The RAG Obituary: Killed by agents, buried by context windows

Perception of the article and AI-generated prose

  • Several commenters feel the piece reads like LLM-written “slop”: overly chipper tone, repetitive structure, weak technical depth.
  • Some see it as a stealth ad (early company mention, promotional framing), others argue it’s unusually self-critical for marketing and contains useful lessons.
  • There’s pushback against derailing threads into “was this AI-written?” debates; moderators emphasize flagging/silent reporting rather than accusations in-thread.

What “RAG” actually means

  • A major thread is definitional: some use “RAG” narrowly as “embeddings + vector DB + chunking + top‑K + reranking.”
  • Others insist RAG is a general pattern: any retrieval (BM25, SQL, grep, APIs, tools) that augments LLM generation.
  • This leads to disagreement over claims like “grep isn’t RAG” vs. “grep + LLM is just primitive RAG.”

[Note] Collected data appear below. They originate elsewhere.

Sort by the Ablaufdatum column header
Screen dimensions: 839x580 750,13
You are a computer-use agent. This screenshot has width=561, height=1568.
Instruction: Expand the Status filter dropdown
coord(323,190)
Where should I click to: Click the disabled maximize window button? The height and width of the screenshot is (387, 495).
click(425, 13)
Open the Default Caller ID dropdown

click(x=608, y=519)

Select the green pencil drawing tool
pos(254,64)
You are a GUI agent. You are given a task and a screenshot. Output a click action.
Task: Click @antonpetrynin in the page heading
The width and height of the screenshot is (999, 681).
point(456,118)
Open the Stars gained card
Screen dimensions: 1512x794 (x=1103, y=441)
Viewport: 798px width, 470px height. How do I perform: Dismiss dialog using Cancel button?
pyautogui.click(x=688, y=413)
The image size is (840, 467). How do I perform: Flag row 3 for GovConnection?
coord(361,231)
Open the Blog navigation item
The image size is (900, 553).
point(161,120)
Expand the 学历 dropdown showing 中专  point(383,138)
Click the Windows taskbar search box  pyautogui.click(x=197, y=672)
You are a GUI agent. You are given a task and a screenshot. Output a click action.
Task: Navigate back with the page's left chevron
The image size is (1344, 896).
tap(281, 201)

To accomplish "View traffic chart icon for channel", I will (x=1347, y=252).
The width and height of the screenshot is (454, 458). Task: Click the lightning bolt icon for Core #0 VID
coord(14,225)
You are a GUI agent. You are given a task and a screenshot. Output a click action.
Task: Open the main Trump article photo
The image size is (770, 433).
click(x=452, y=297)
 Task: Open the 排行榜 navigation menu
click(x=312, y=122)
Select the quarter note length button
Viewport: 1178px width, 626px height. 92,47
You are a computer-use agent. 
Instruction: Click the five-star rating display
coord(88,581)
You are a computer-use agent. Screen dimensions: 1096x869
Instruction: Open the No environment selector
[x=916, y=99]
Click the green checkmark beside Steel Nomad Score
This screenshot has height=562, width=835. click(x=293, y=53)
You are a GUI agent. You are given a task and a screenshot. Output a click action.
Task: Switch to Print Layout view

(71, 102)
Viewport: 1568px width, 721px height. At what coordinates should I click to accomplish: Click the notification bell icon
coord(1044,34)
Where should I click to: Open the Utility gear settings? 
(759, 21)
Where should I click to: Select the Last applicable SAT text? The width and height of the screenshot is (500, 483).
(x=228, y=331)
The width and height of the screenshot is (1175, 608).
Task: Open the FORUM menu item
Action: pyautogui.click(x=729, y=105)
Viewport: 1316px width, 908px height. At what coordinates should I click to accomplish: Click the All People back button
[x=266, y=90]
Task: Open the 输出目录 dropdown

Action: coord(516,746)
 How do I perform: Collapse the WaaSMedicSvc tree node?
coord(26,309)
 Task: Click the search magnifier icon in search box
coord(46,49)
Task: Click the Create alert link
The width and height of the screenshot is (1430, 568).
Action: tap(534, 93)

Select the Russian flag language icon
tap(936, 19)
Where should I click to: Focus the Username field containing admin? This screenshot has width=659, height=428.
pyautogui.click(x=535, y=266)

Grep / agentic search vs traditional RAG

  • Pro‑agentic/grep side:

    • Larger context windows let models read full files/docs; a simple grep/ripgrep loop plus iterative querying often beats complex pipelines for code and some document sets.
    • Agents can chain multiple searches, refine terms, follow references, and write notes/markdown “memory” files, approximating how humans work.
    • Traditional RAG pipelines (chunking, embeddings, vector DBs, rerankers) are fiddly, brittle, and expensive to build and maintain, especially with permissions.
  • Skeptical side:

    • Grep fails on synonyms, paraphrases, and vocabulary mismatch—exactly where embeddings shine.
    • Codebases are a best-case corpus; unstructured enterprise text, regulations, and huge tenders require semantic retrieval and ranking.
    • “Agentic search” typically includes RAG components (hybrid search, embeddings, rerankers); it’s more like “RAG inside a loop” than a replacement.

Scale, cost, and context windows

  • Commenters stress scaling limits: millions of docs, trillion-token corpora, or billion-token tenders can’t just be “thrown into context,” even with 1–10M token windows.
  • Context rot, latency, and cost remain hard constraints; embeddings and rerankers are still valuable for narrowing from millions to dozens.
  • Some argue LLM costs are trending down; others note energy costs, capex, and lack of profitability mean “near zero” is unlikely for cutting-edge models.

Consensus-ish views

  • Top‑K/vector‑only RAG is increasingly inadequate on its own.
  • Future systems will blend: agentic workflows, multiple retrieval tools (including grep), hybrid/graph RAG, and smarter orchestration—retrieval isn’t dead, but its role is changing.